Alors que la démarche du groupe parlementaire UDPS et Alliés est loin d’aboutir, c’est déjà la levée des boucliers dans le camp Matata, qui tient un alibi : le chef de l’État a dans son dernier discours sur l’état de la Nation, auréolé le gouvernement Matata pour sa bonne gestion de la chose publique. Sans doute, Matata le sait pertinemment que la politique et les finances publiques sont inextricablement liées. Dans l’Hémicycle, la configuration politique, notamment dans la Chambre basse, connaîtrait des ralliements et des reniements au gré des intérêts et des rapprochements vis-à-vis du nouveau Premier ministre, Samy Badibanga. « La loi sur la reddition de comptes 2015 a tout l’air d’une fosse commune! », a fulminé Zangi, le député sur le banc de la majorité. D’après lui, il est inacceptable qu’« un groupe d’individus se tape des milliards pour venir demain nous coloniser ». Sans le citer nommément, toute la Chambre aura compris que Matata et les siens ont été ciblés par le député MP.

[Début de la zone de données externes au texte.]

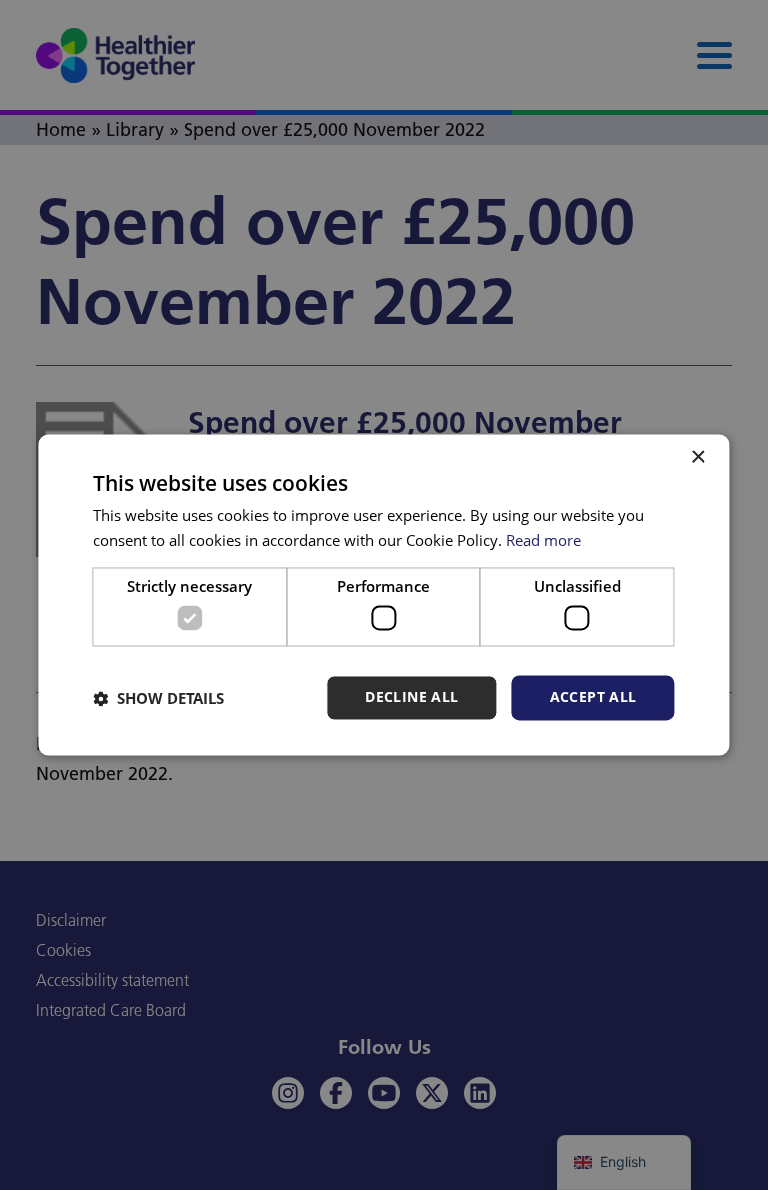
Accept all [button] (593, 697)
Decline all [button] (411, 697)
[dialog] (383, 594)
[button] (158, 698)
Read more (543, 541)
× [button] (697, 457)
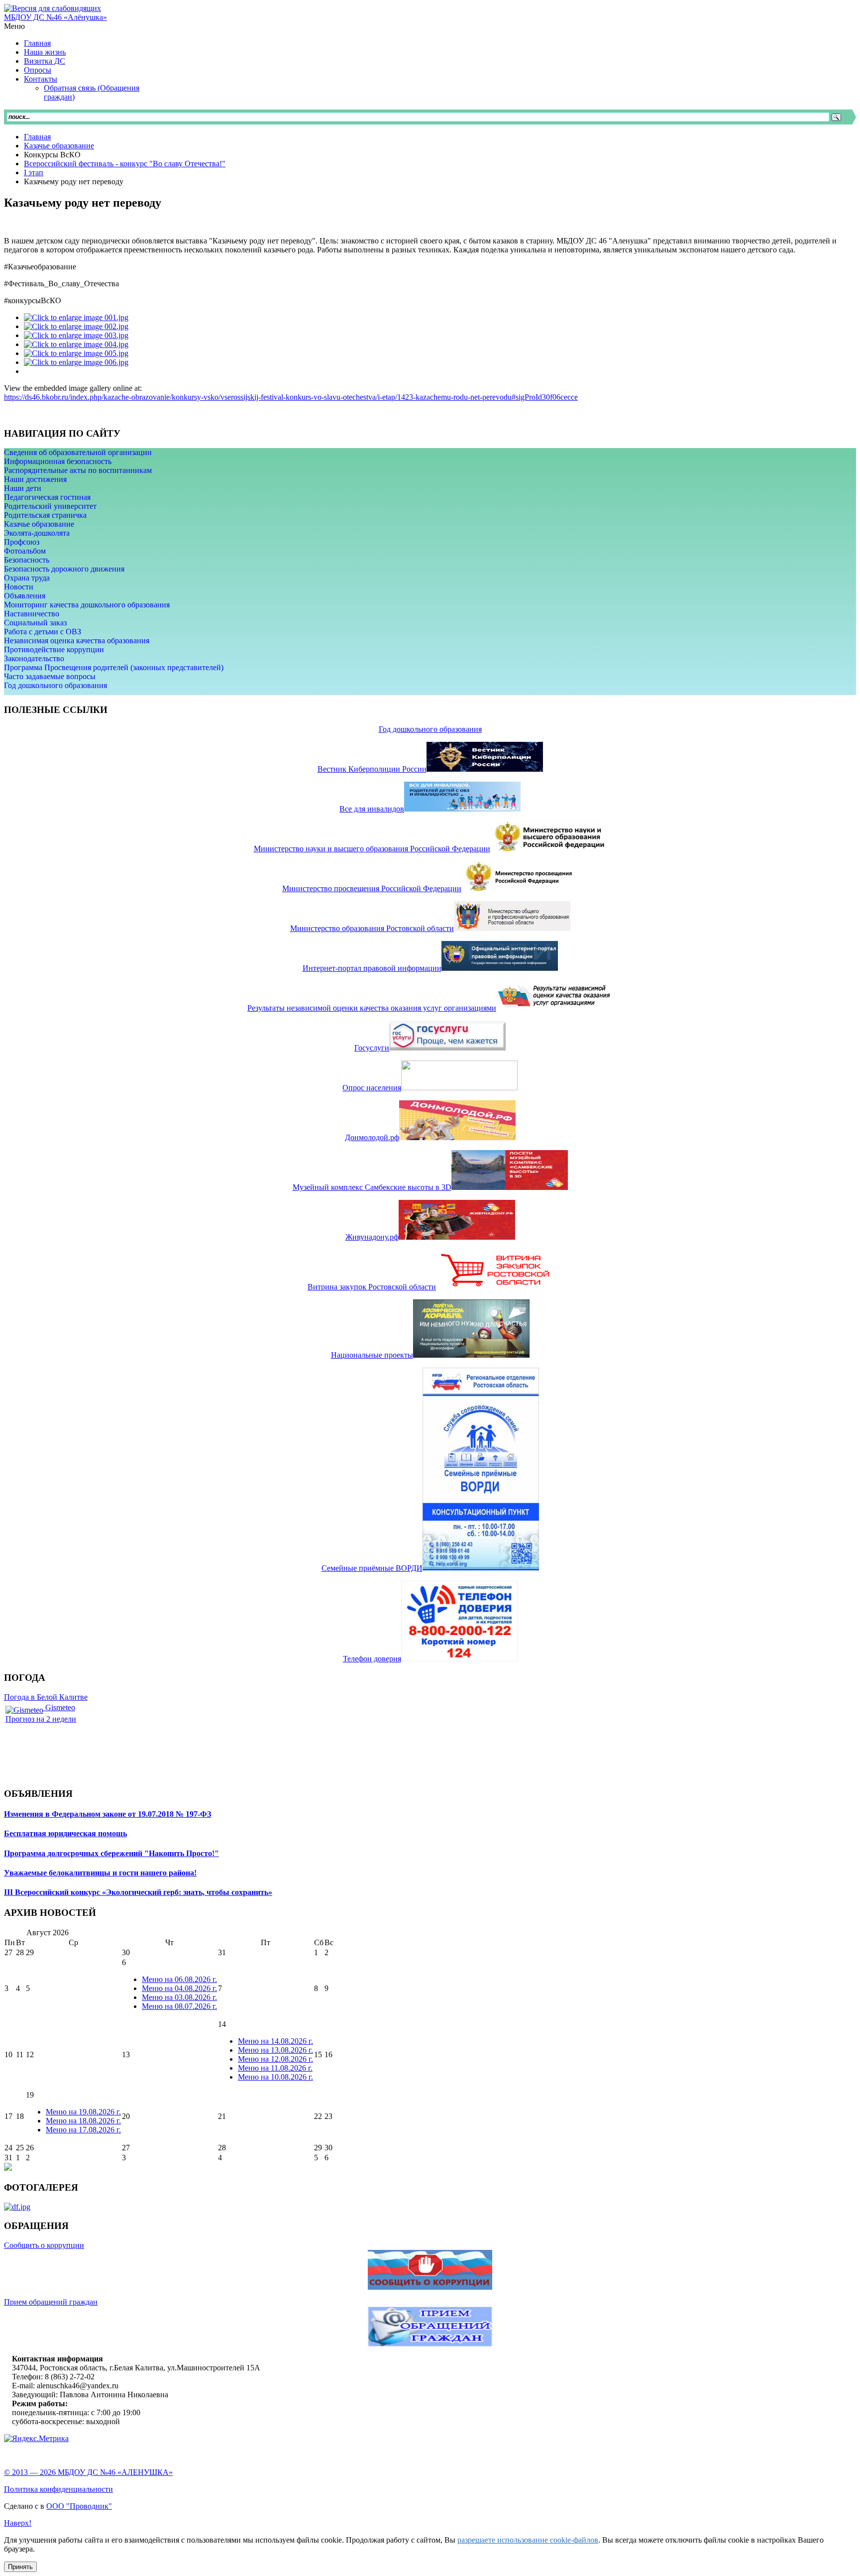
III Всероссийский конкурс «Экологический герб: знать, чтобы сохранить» (138, 1892)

Le Bandundu, dindon de la farce
Pour le député Mayo de l’UNC (opposition), il faut recadrer le gouvernement (Matata) pour lui apprendre à respecter la loi. Trop tard parce qu’il est sur le départ. Rien à faire, poursuit-il, le gouvernement a foulé au pied les clauses-clés de la loi sur les finances publiques (LOFIP). En 2015, le Sénat a rejeté la loi sur la reddition de comptes 2014 car non conforme à la loi, a-t-il rappelé. Curieusement, un grand nombre de projets fictifs ou bidons concernent le Bandundu, a noté cet élu de Kwango, agitant des fibres ethniques comme pour pousser Minaku à sortir de son silence. À Lokoloma, dans le Maï-Ndombe, par exemple, un centre de santé a été construit, plutôt grâce à l’aide financière du diocèse de Luxembourg. Cependant, il a été repris comme une structure d’État construite sur fonds du gouvernement pour plus 3 millions de dollars. À Kenge, la construction d’une école a déjà englouti plus de 23 milliards de FC, alors que, sur le terrain, rien de tel. Toujours dans Kenge, la construction d’un stade de 1 200 places, dont le financement était de 291 millions de FC, a cependant connu un taux de dépassement de plus de 300 % sans que les travaux aient été entamés. De même, au Kwilu, un projet de relance des palmeraies a été dépassé de 940 % sans qu’on y en voie l’exécution…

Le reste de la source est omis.